Dans une taverne bruyante où personne ne l'écoute, Florentin joue en échange d'une chambre pour la nuit et d'un repas chaud. Les heures passent, son bras s'épuise, son épaule lui fait mal, les muscles de son dos crient grâce et après quelques morceaux où il a fait corps avec son instrument et sa musique, il a dû se rendre à l'évidence, personne ne l'écoute. Mais il s'acharne contre les cordes usées pour faire bonne figure. Son archet dégarni peine à accrocher les cordes même avec l'aide de sa mauvaise colophane et son bras s'épuise à tenter de former des notes. Une fois ses morceaux terminés, il salue dans l'indifférence générale et il s'attable devant le repas que lui sert l'aubergiste. De sa bourse, il sort quelques pièces et il commande du vin et de la bière pour noyer son chagrin. Lorsqu'il monte, le ventre plein, il titube et il tente de masquer ses larmes. On le voit grimper les marches jusqu'à sa chambre d'un pas incertain et on se moque de lui dans la salle. Le cerveau embrumé, le violoniste entend les rires et il rougit, ce qui augmente l'hilarité générale. Confus, il marche d'un pas plus rapide pour rejoindre sa chambre. Seul, le violoniste étouffe ses larmes dans son oreiller avant de s'endormir à l'aube, épuisé.

Le lendemain, après un rapide déjeuner, Florentin fuit les lieux sans un sou vaillant. Il marche au hasard avec pour seule idée en tête de quitter cette petite ville maudite. Il ne supporte plus les moqueries et le manque de considération qu'il subit sans cesse. Il aspire plus que jamais à retrouver ses pairs qui apprécient plus facilement l'art à sa juste valeur même si ce n'est parfois que pour briller dans les salons. Mais sans fortune, il sait que les salons bourgeois n'ouvriront pas leurs portes pour lui. Alors qu'il longe un pré, un son charmant et mélodieux le tire de sa rêverie et il regarde autour de lui. Un berger joue de la flûte entouré de ses moutons qui semblent l'écouter en paissant, parfois l'un d'eux relève la tête et mâchonne en le regardant d'un air intéressé.

- Bonjour ! l'interpelle Florentin, heureux de trouver de la compagnie.

- Bonjour, l'ami !

- Je vous ai entendu jouer et je me suis arrêté pour écouter.
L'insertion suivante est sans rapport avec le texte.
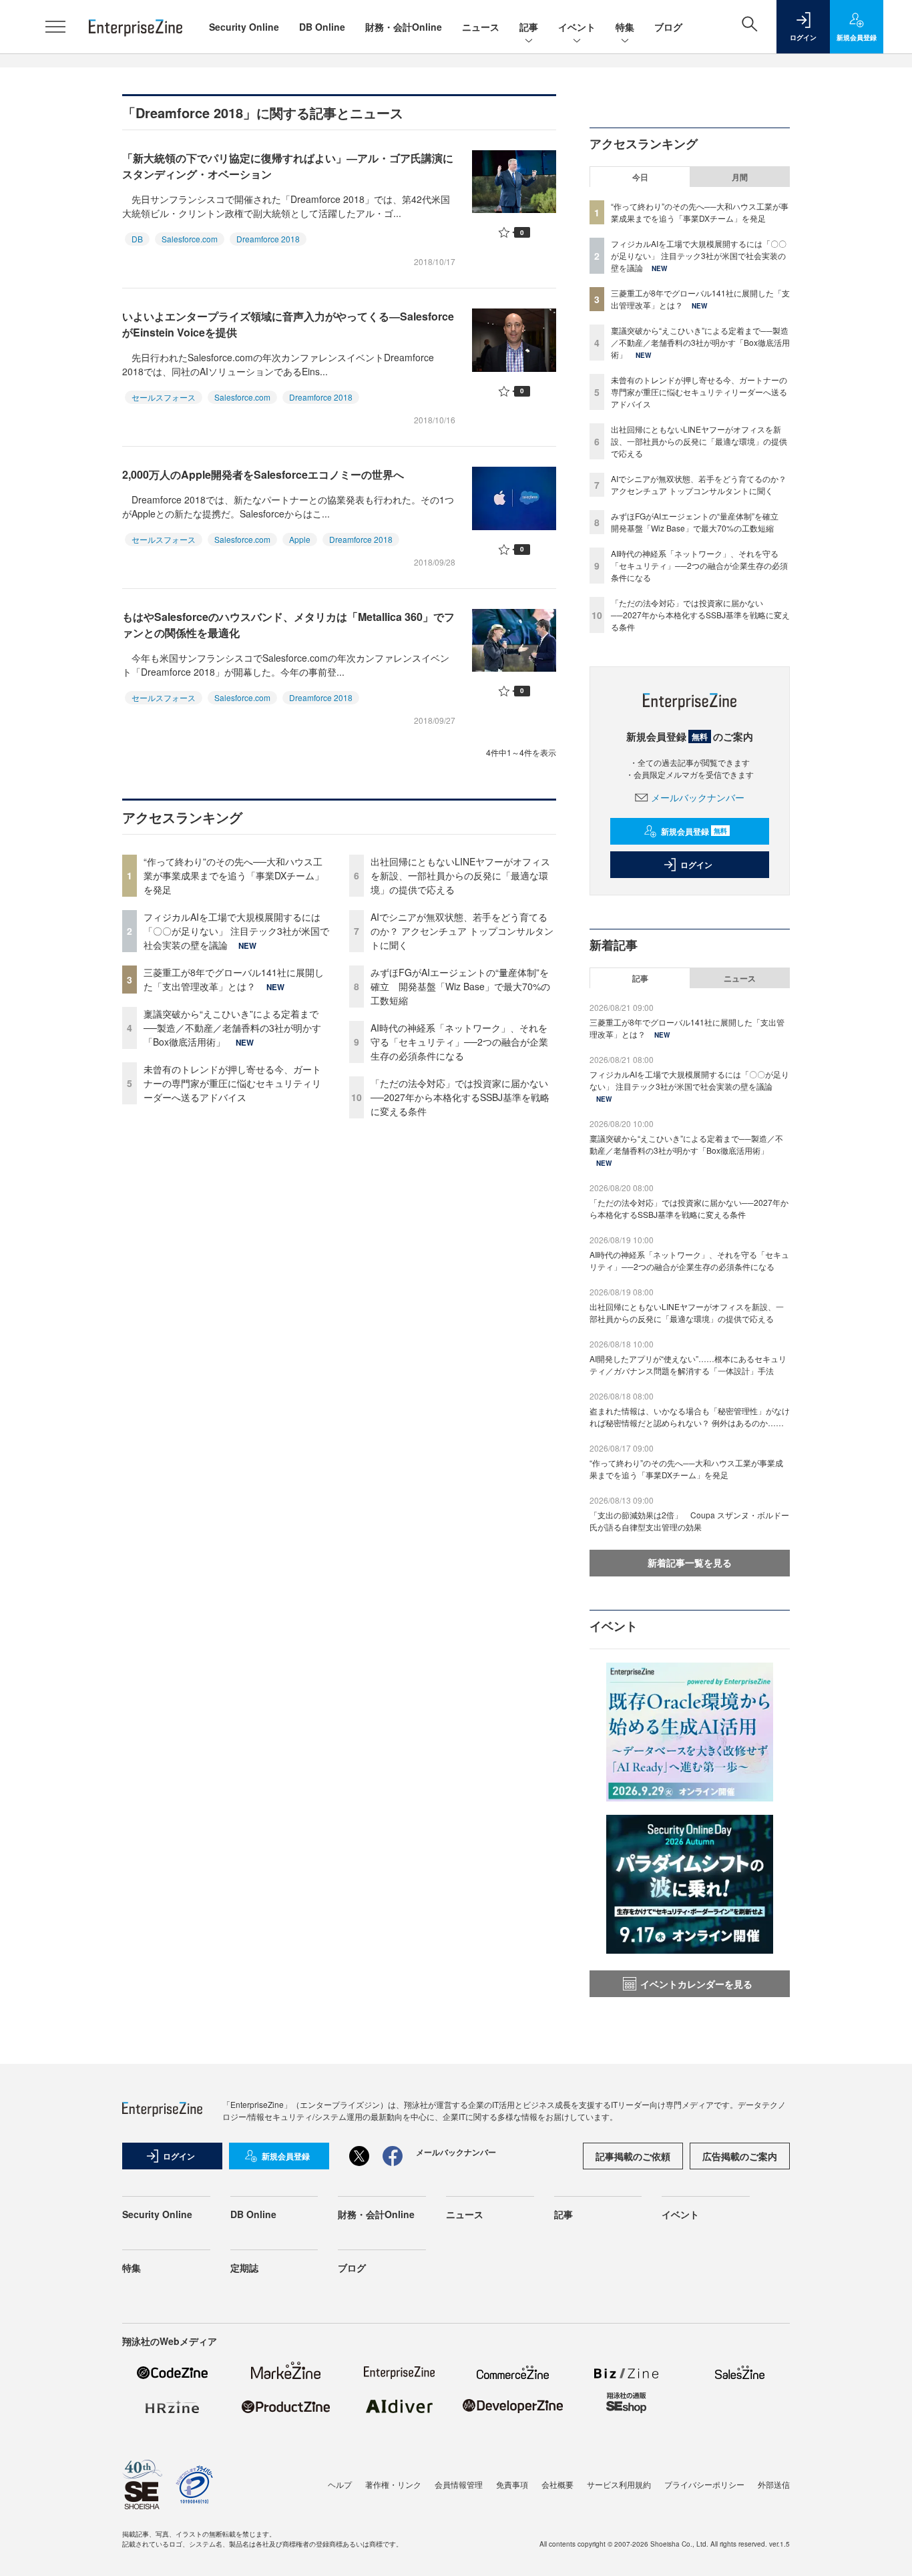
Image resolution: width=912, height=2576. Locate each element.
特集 (625, 26)
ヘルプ (340, 2484)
- Ah ma flûte ! Je l'ai ramené de chez moi lorsque je suis parti pour trouver du travail par ici.

- Tu viens d'où ? D'Italie ?

- On le reconnaît à l'accent, non ? Fabrizio ! Je suis berger pour quelques mois ici et après, après, on verra bien.

- Florentin ! Je suis musicien.... Musicien itinérant si on veut.

Il observe l'homme aux mains puissantes à qui il donne la quarantaine, son franc sourire révèle sa générosité et sa gentillesse.

- Mange avec moi ! J'ai du pain frais et du fromage français. J'aime vos fromages, vous savez ?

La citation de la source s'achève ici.